肺炎と抗生剤・その3

(前回の続き)長女の肺炎に奏功したこの抗生物質「エリスロマイシン」は、細菌のタンパク質を作る部位70Sリボゾームの50Sサブユニットに強く結合し、アミノ酸の伸張を阻害することによって蛋白質合成を出来なくさせてしまい菌の増殖を阻害する。つまりβラクタム系抗生物質は殺菌的な、マクロライド系薬は静菌的な効果がある。一方、ヒトのリボソームの構成は細菌と異なるため(80Sリボゾームで60Sサブユニット)感知しないとされている。そのようなことから、化学薬剤は救急・救命や手術には絶対に必要であるという考えは私には強く焼き付いている。

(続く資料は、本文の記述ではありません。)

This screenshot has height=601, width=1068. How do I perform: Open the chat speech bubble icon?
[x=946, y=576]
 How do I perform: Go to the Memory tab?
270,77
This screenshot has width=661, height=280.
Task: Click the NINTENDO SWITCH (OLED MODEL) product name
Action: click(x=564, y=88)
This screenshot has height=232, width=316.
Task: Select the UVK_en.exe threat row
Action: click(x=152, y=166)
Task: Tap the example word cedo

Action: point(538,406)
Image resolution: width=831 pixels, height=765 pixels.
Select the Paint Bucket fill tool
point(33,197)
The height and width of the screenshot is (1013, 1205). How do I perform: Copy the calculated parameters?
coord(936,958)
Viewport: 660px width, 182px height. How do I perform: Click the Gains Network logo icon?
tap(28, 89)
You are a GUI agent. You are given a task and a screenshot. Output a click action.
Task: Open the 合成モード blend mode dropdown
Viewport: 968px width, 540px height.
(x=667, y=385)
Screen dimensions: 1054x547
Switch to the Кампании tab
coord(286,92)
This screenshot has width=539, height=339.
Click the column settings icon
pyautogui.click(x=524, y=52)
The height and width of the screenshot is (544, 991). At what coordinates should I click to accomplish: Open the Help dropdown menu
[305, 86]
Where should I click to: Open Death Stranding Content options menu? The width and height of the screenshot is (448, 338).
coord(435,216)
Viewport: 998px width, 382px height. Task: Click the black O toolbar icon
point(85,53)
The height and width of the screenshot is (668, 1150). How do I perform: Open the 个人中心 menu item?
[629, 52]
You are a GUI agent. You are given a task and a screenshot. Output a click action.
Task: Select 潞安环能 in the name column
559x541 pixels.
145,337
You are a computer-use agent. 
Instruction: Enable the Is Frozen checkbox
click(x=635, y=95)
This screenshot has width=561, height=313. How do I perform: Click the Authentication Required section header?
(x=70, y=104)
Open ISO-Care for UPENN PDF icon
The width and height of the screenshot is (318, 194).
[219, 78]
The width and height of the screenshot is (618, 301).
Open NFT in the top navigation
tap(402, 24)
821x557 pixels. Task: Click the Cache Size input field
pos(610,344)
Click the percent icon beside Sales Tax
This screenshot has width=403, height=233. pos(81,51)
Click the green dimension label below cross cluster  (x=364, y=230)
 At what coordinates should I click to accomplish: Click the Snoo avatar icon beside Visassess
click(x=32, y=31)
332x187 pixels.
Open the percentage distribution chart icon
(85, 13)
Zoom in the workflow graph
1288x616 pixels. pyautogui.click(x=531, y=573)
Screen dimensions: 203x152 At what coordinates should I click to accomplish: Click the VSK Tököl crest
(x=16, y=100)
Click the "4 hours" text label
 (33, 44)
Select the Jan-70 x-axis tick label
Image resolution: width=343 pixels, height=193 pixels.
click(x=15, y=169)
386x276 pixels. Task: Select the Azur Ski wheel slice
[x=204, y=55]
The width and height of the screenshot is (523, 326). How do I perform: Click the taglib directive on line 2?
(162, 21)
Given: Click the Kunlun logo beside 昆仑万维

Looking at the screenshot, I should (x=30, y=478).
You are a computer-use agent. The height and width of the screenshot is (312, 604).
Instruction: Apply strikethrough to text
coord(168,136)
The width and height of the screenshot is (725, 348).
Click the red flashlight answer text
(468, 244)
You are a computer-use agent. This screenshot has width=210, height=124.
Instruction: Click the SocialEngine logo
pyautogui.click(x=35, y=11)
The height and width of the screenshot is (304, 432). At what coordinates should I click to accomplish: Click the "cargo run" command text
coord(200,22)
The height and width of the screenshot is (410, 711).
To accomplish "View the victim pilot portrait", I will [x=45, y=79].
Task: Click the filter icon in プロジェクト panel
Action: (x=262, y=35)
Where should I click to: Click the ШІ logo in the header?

他の抗菌薬として、増殖する菌類の親のDNAをコピーできなくさせてしまうキノロン薬は、DNAジャイレースと呼ばれる酵素を阻害することによってコピーをできなくしてしまうDNA転写阻害薬だ。また、人間は葉酸を食から取り入れるが、細菌は葉酸を自ら合成しなければならず、葉酸合成が阻害されるとDNAやRNAを作ることが出来ない。これらの阻害薬も人間には関連性がなく無害とされる。しかしながら先のブログに書いたように、腸内フローラ(腸内の微生物生態系)の助けを借りて食べ物が分解され、栄養素として取り入れられている以上、これらの抗菌薬が無害であるはずがない。

言うまでもなく日頃から病気や感染症などにかからぬよう、特に近頃は徹底した「予防」に努めることが最も重要だ。薬剤、とりわけ抗生剤・抗生物質の乱用は、薬剤耐性菌の出現と耐性遺伝子の拡散につながることとなる。ヒトの常在菌層に、菌種の壁を超越しその耐性遺伝子が侵入してくることを考えると問題は実に深刻だ。とりわけ抗生剤・抗生物質の存在を前提として成り立つ多くの手術は大変なリスクとなってしまう。やはり天然の活性物質の利用による予防を真剣に考え、薬剤は緊急時や救急救命のために温存し、安易な利用は極力抑えなければならないと思う。薬剤耐性菌は抗菌薬の乱用によって生まれる。これは農・畜産業分野でも勿論厳しい規制が望まれるところだ。